The DMG offers a few variant rules, namely increasing or decreasing the time needed for a short or long rest.  Increasing the duration of a short rest to 8 hours (and only once every 24 hours) puts a pretty hard cap on how often they can do it, but that also has a pretty significant impact on the feel of the game to be more gritty and less high-fantasy.  On the flip side you can shorten rests, but that makes them almost too easy to take.

You can use wave-based battles (essentially fighting two or three encounters back-to-back), but then you can have an "adventuring day" that is essentially:  Fight for a minute or two, rest an hour, fight for a minute or two, rest an hour, fight for a minute or two, wait 15-16 hours doing nothing, sleep.  Hardly heroic.


How can we fix rests, then, or at least, what are some alternatives?

Can we just get rid of them? If we get rid of short rests, and just let short-rest abilities recharge when, say, you've been out of combat for x minutes, it's probably not too balance-breaking.  If the interval is too long, it can lead to more meta-game behaviour (like long waits between leaving a room just to hit the interval), so I'd be inclined to make it just a like 1 minute or 5 minutes of not running and nobody trying to kill you.  It does give a bit of a boon to classes that get short-rest recharges, though, as they will likely get them way more often.

If we wanted to keep everything in line with the suggested 6-8 encounters per day and 2 short rests, then we could just add a 2-rest limit:  So characters can take a short rest after they've been out of combat for 1 or 5 minutes, but they can only do at most twice a day.  It adds another thing to track, but other wise preserves the intended balance.  It still doesn't stop the players for pushing for a long rest, though.

Another method might be to just to tie rest effects to XP gains.  If you divide the XP required to level by 12, and trigger a short rest every 2 increments and a long rest every 6.  It's a fair bit more work to track, though, and will get crazy if you have characters at different levels.
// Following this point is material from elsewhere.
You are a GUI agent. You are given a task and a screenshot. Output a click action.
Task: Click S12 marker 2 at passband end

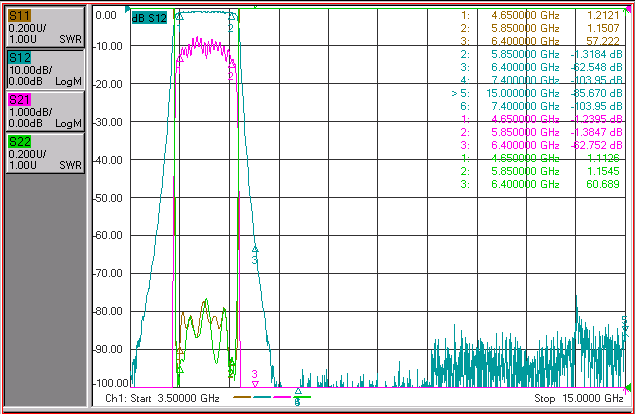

What if we combine the ideas and go just by level and not XP?  So when a character levels, they get two long rests tokens (or points or whatever you want to call them), and 4 short rest tokens.  They can cash them in any time they are out of combat for 1 or 5 minutes or whatever.  This gives players the interesting choice of when they can use them, but still puts hard cap on how often they get used.  Optionally, the GM could then reward extra for certain in game events, or force them to be spent (like force a long rest to be spent when a series of encounters is over at what is clearly the end of a day).  I'm not sure if taking the choice out of the players hands that would would be too frustrating for the players or not.  Another alternative would be to give to tokens to the party as a whole, and they'd have to come to some consensus as when to use them.

I haven't tried this idea yet, but will run it by my players to see if they want to give it a go.